---- GIVEN RECORDS

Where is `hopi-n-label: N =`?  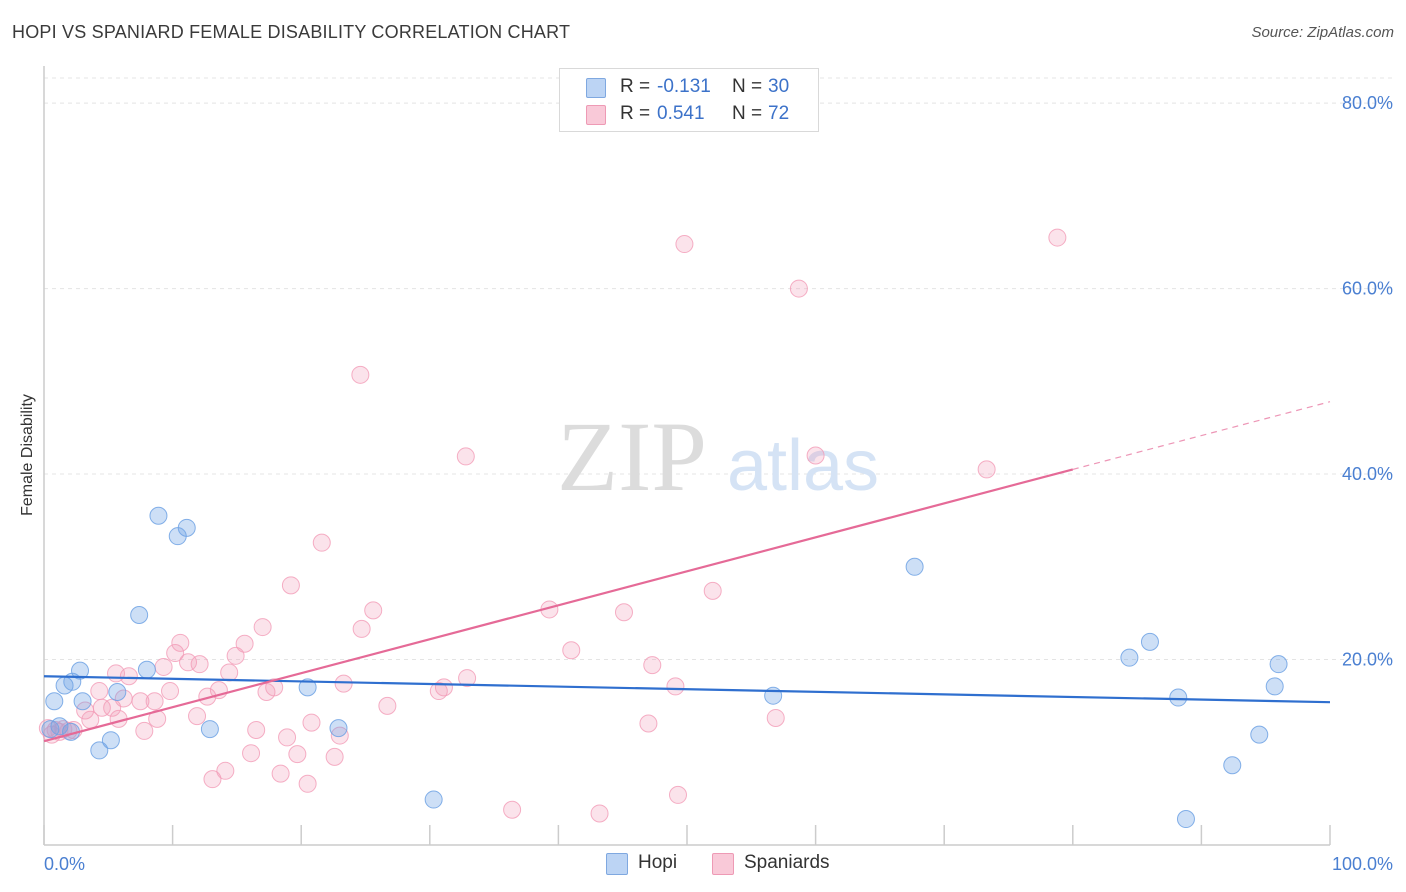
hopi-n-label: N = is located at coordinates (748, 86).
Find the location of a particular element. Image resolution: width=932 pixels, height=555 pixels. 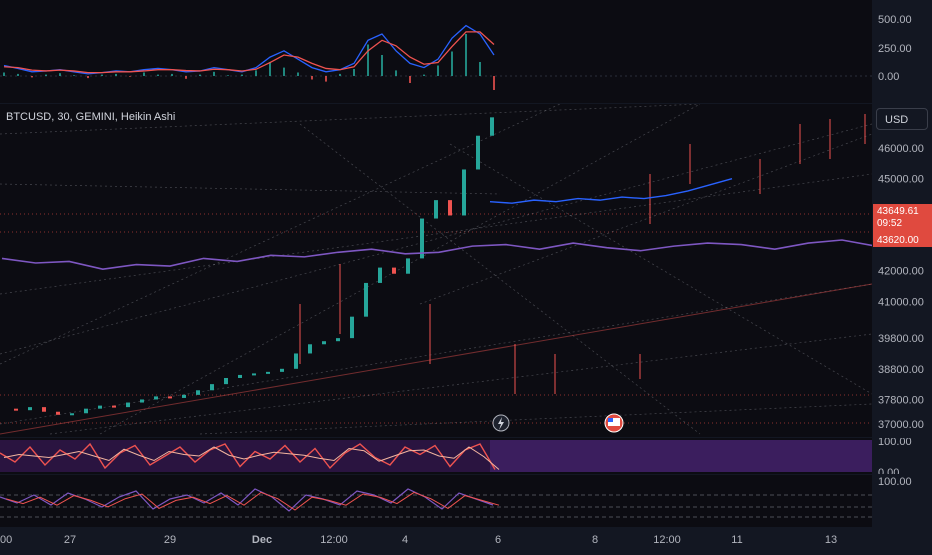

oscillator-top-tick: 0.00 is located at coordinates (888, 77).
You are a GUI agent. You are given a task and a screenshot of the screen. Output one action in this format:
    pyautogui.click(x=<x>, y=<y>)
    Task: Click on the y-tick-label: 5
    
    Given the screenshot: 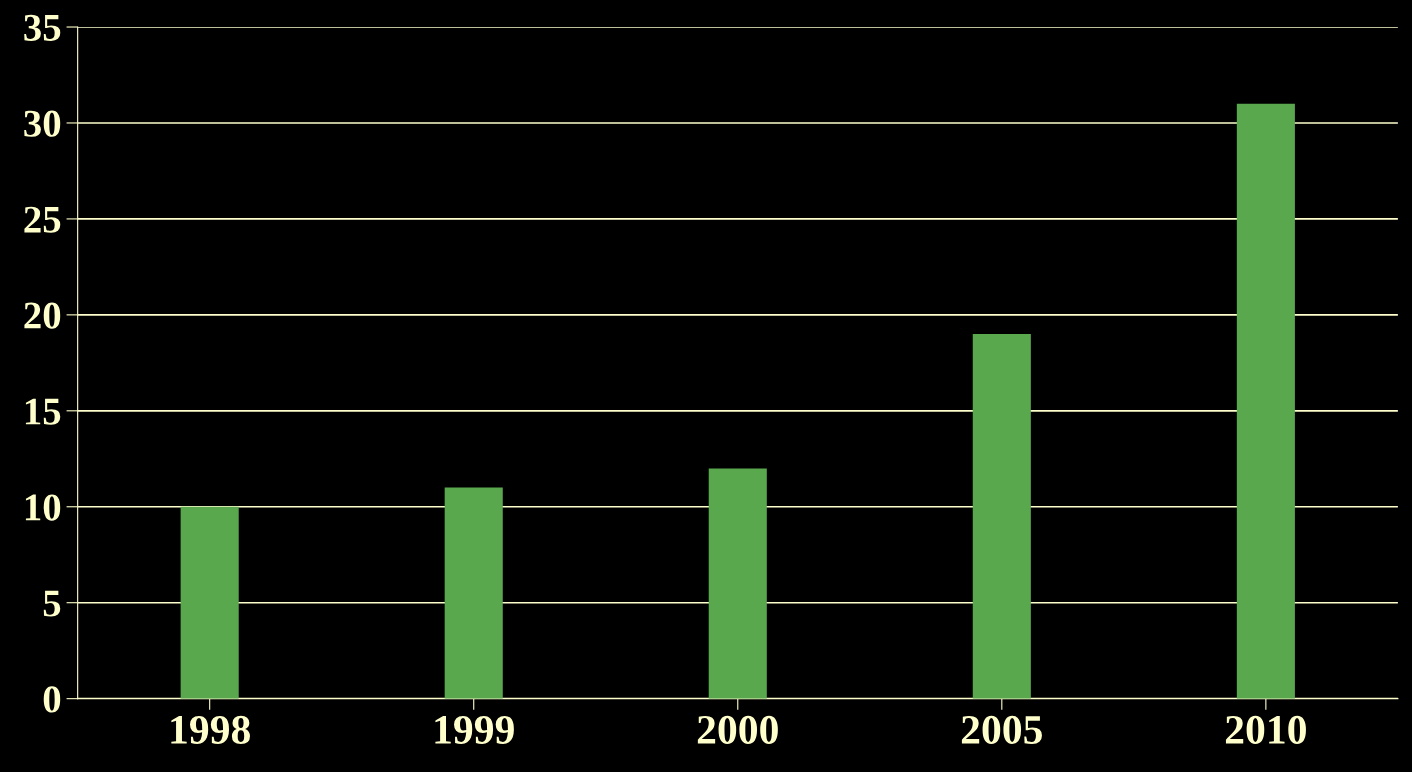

--------

REQUIRED WORK
Rewrite the records above as a JSON list of strings, one string per line, skipping blank lines and leaving out the pictures.

SOLUTION BELOW
[
  "Where is `hopi-n-label: N =`?  ",
  "hopi-n-label: N = is located at coordinates (748, 86).",
  "Find the location of a particular element. Image resolution: width=932 pixels, height=555 pixels. ",
  "oscillator-top-tick: 0.00 is located at coordinates (888, 77).",
  "You are a GUI agent. You are given a task and a screenshot of the screen. Output one action in this format:",
  "    pyautogui.click(x=<x>, y=<y>)",
  "    Task: Click on the y-tick-label: 5",
  "    Given the screenshot: "
]